Auch in der Nachbarschaft habe ich solche fließenden Familiengrenzen schon ein paar Mal beobachten können. Ich genoss es bei Festen von meinem kleinen Balkon aus über der Straße in Ruhe beobachten und zuhören zu können. Am Ende des Abends sind alle Brüder und Schwestern gewesen und ich konnte nie wirklich herausfinden, wer nun „wirklich“ mit wem verwandt ist.
Eine Vermutung von mir ist, dass die Ursachen hier unter anderem im System begründet liegen. Sozialistische Werte wie Gleichheit, Freiheit und v.a.
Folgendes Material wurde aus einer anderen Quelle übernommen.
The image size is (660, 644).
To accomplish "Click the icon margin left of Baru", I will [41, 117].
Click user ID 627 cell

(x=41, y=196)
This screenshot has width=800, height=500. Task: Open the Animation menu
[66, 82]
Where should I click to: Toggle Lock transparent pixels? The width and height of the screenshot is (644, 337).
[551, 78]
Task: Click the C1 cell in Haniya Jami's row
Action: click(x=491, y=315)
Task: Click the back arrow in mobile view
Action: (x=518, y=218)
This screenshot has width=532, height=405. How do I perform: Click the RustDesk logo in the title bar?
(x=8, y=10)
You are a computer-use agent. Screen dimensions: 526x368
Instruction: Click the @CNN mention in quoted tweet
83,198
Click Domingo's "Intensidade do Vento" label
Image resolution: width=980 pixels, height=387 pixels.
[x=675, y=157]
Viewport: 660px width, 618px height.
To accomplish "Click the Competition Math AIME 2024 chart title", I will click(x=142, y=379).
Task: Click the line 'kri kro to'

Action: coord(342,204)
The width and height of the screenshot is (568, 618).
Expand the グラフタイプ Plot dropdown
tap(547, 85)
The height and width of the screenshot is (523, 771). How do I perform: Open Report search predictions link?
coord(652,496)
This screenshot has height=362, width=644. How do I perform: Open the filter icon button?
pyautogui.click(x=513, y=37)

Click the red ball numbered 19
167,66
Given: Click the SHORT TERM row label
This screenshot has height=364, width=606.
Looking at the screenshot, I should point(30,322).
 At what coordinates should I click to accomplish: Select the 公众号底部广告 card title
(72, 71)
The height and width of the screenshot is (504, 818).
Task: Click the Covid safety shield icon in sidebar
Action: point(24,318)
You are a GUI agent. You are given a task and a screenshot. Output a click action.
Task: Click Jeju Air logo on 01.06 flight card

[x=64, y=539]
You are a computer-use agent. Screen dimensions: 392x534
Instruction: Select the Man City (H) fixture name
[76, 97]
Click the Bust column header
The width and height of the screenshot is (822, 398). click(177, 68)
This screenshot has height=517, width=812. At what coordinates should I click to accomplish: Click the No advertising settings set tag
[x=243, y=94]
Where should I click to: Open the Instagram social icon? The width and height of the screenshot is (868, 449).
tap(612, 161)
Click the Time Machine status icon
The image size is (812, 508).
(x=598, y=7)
Solidarität ließen im Laufe der letzten Jahrzehnte ein Gemeinschafts- und Verantwortungsgefühl entstehen, das ich aus der Gesellschaft, aus der ich komme, so nicht kenne. Da ist es einfach nicht mehr so wichtig, ob diese Person nun die gleiche Mutter oder den gleichen Vater hat, letztendlich sind sie alle Kubaner*innen, die zusammen gegen den Imperialismus und für ihre Unabhängigkeit gekämpft haben und kämpfen.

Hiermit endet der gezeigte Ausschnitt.